Tangan gempalnya mulai meremasi payudara 36B ku, sementara tangan yang lainnya menyingkap rokku dan mulai mengelus-elus pahaku yang putih mulus. Aku tidak tahu harus berbuat apa, didalam hatiku terus berkecamuk antara perasaan benci dan perasaan ingin menikmatinya lebih jauh, aku hanya bisa menikmati perlakuannya dengan jantung berdebar-debar.
Satu-persatu kancing bajuku dipereteli oleh Pak Usep sehingga nampaklah payudaraku yang masih terbungkus BH pink. Tangan yang satunya juga sudah mulai naik ke bagian selangkangan lalu dia menggesekkan jarinya pada daerah klistorisku yang masih tertutup celana dalam.
Dengan sekali sentakan kasar ditariknya turun BH-ku, "Whuua..ternyata lebih indah dari yang difoto, mimpi apa saya bisa merasakan foto model kaya Neng Rina" pujinya ketika melihat payudaraku yang sudah tidak tertutup apa-apa lagi. Kini dengan leluasa tangannya yang kasar itu menjelajahi payudaraku yang mulus terawat dengan melakukan remasan, belaian, dan pelintiran pada putingku.

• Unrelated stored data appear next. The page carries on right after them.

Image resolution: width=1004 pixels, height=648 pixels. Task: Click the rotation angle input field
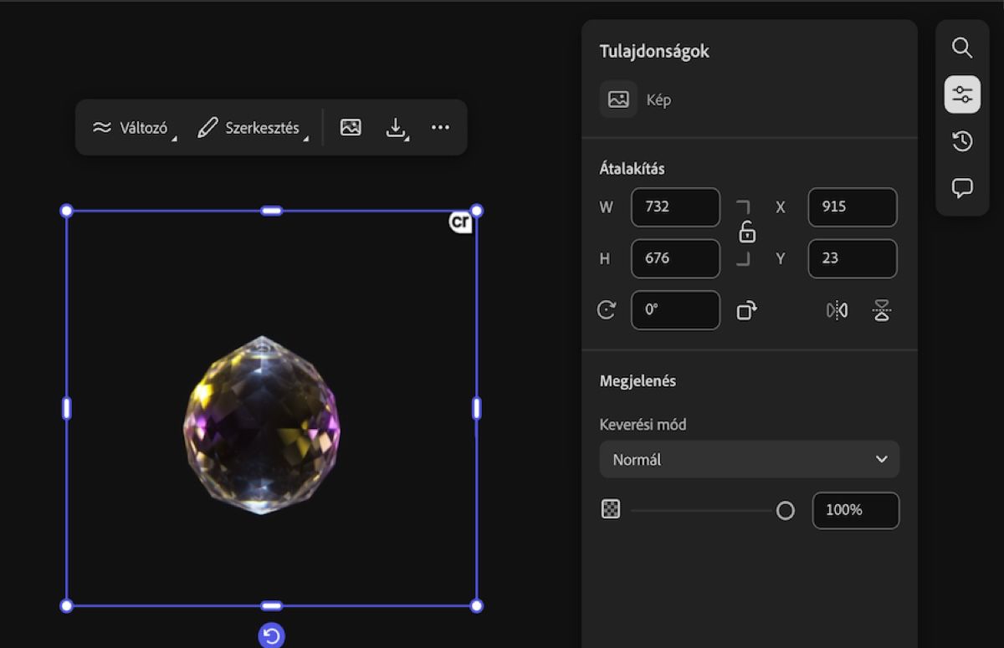coord(675,310)
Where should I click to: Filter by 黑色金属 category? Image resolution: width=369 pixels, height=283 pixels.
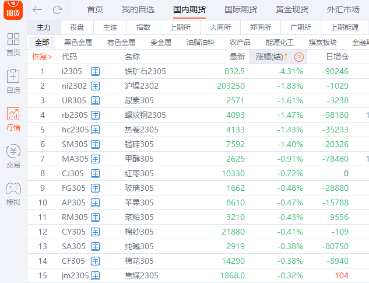[78, 42]
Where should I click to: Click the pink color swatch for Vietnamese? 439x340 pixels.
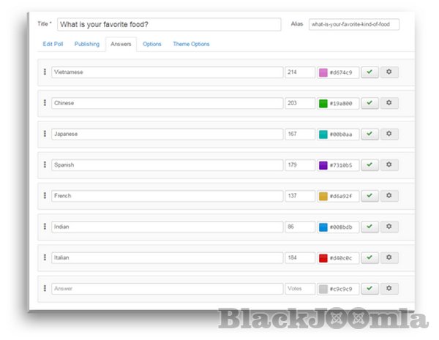click(323, 72)
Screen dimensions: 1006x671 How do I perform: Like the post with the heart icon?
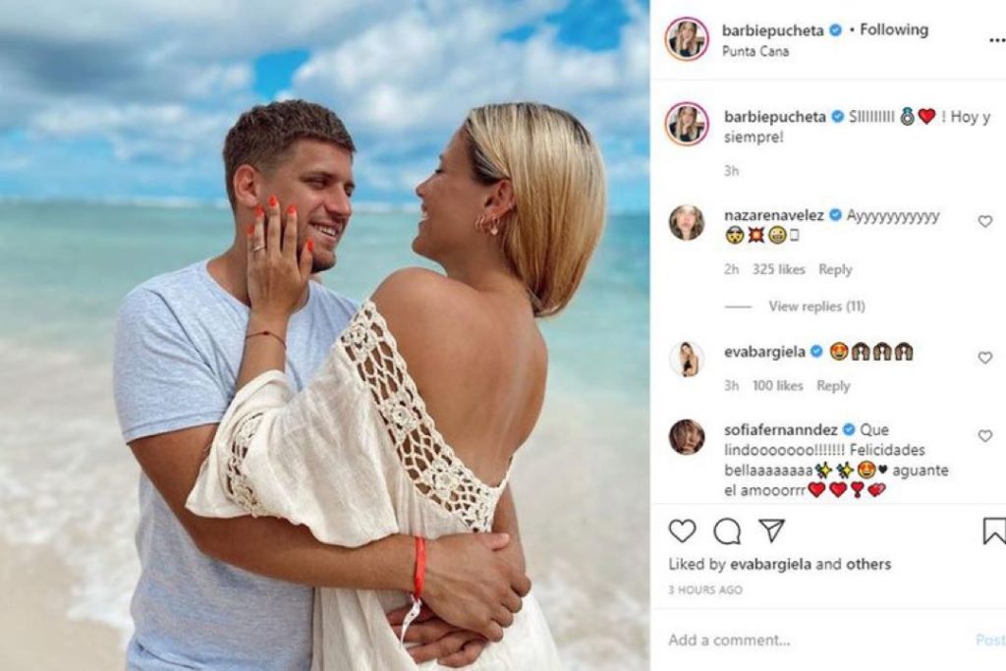point(682,531)
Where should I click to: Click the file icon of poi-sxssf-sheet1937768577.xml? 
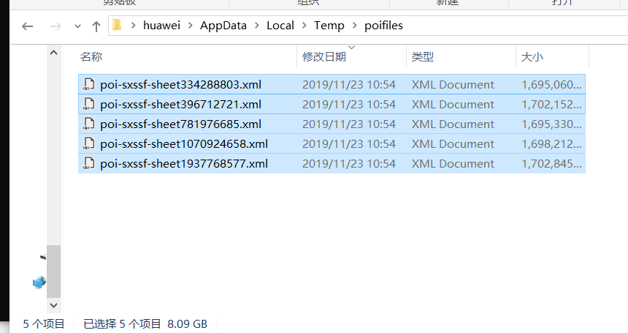[89, 163]
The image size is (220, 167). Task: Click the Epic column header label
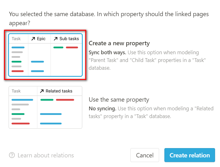pos(41,39)
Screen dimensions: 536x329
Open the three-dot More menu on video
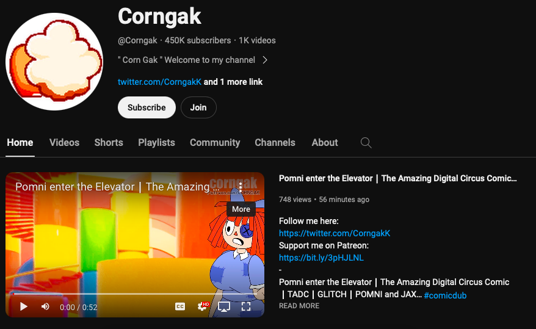click(241, 187)
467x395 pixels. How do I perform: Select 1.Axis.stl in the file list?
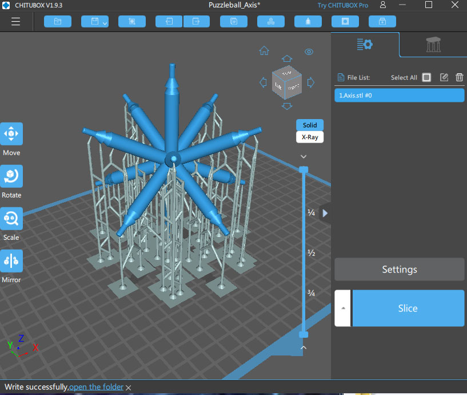[x=399, y=96]
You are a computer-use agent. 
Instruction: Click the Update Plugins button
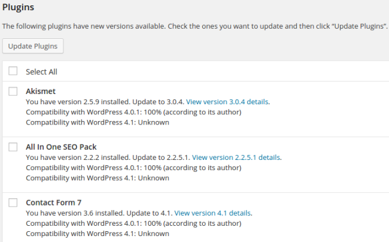pyautogui.click(x=33, y=46)
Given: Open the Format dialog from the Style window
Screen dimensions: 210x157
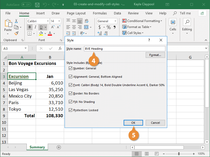Looking at the screenshot, I should tap(155, 55).
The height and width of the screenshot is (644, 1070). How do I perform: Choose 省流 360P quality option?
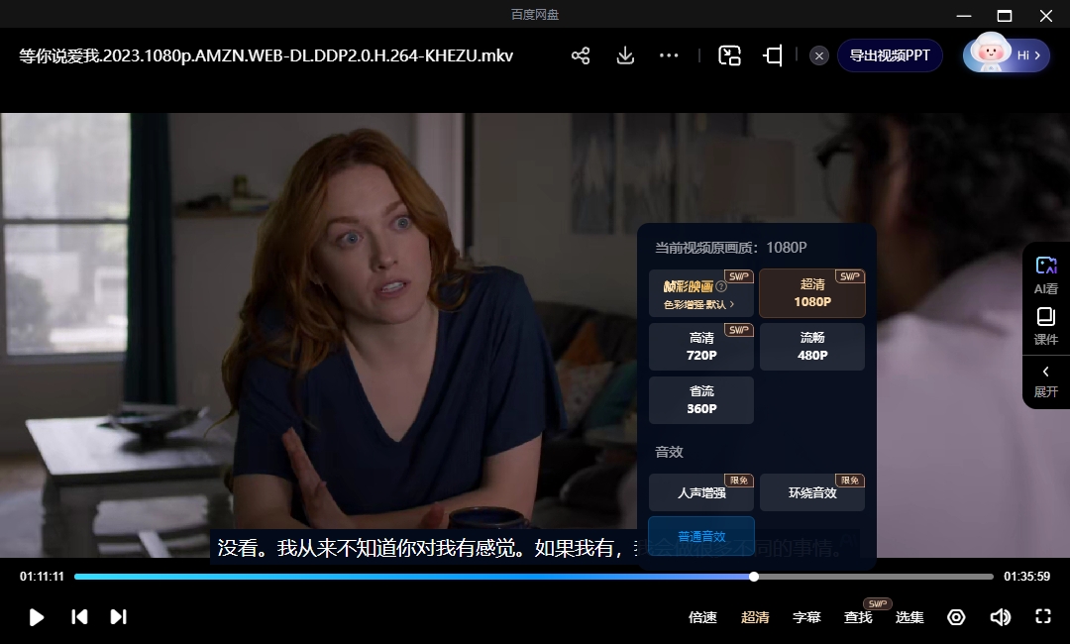coord(701,400)
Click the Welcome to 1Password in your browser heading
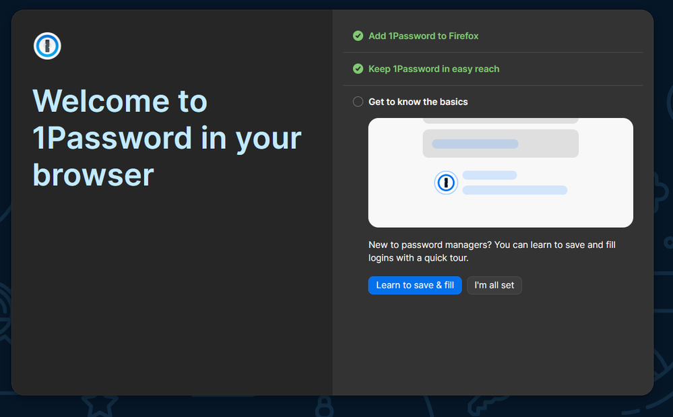Viewport: 673px width, 417px height. pyautogui.click(x=166, y=138)
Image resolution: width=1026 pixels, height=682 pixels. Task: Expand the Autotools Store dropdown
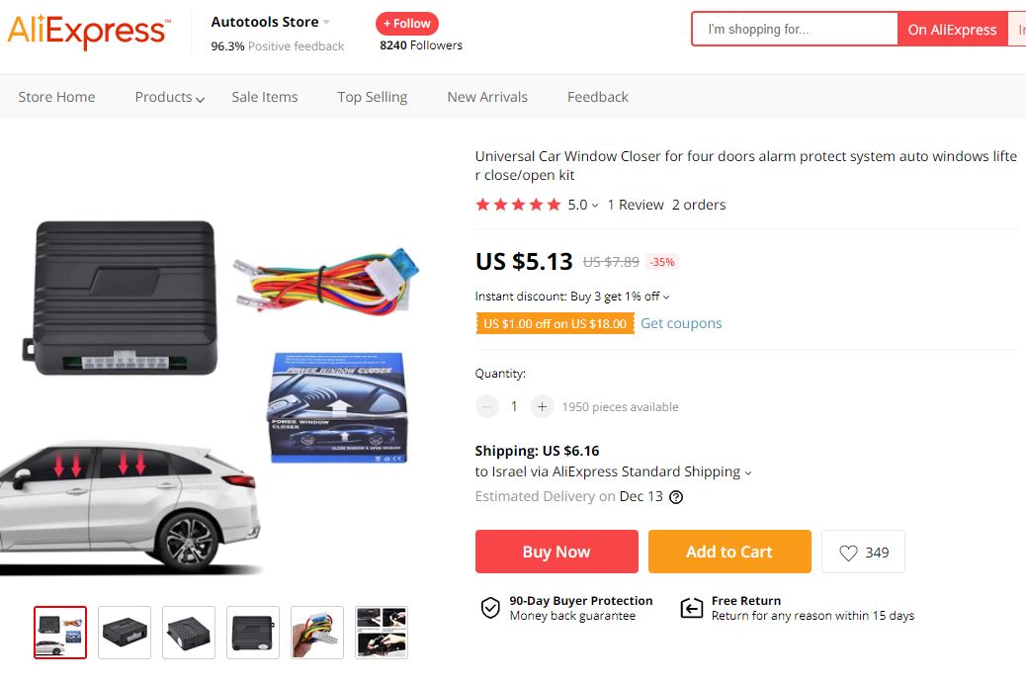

Tak jauh dariku Pak Riziek telah mendesak Dian ke arah tembok. Kaos dan bra-nya sudah terangkat sehingga menampakkan kedua gunung kembarnya yang indah. Penjaga villa bejad itu sedang asyik menjilati dan meremas-remas payudara sahabatku itu sambil tangan satunya merogoh-rogoh ke dalam celana Dian. Adegan itu membuatku marah sekaligus terangsang.
Tiba-tiba Pak Usep menghempaskan diri ke sofa di belakangnya sehingga diriku ikut tertarik ke belakang dan jatuh di pangkuannya. Kemudian dibentangkannya pahaku lebar-lebar, tangannya mulai merayap ke bagian selangkanganku. Jari-jari besar itu menyusup ke pinggir celana dalamku, mula-mula hanya mengusap-ngusap bagian permukaan saja lalu mulai bergerak perlahan-lahan diantara kerimbunan bulu-bulu mencari liangnya seperti ular hendak memasuki sarangnya. Perasaan tidak berdaya begitu menyelubungiku karena hampir semua daerah sensitifku diserang olehnya dengan sapuan lidahnya pada leherku, remasan pada buah dadaku, dan permainan jarinya pada vaginaku, serangan-serangan itu sungguh membuatku terbuai.
Kedua mataku terpejam sambil mulutku mengeluarkan desahan-desahan "Eeemmhh..uuhh.. jangan Pak, tolong hentikan.. eemmhh".
"Kita pindah ke kamar aja ya Neng, biar lebih afdol" usulnya.
Sebelum aku sempat menjawab apa-apa tiba-tiba badanku sudah diangkat olehnya menuju ke kamar terdekat lalu dilemparnya dengan kasar di atas tempat tidur spring bed itu membuatku sedikit terkejut. Tanpa menutup pintu terlebih dahulu Pak Usep langsung membuka pakaiannya, begitu celana dalamnya terlepas benda didalamnya yang sudah mengeras langsung mengacung siap memulai aksinya.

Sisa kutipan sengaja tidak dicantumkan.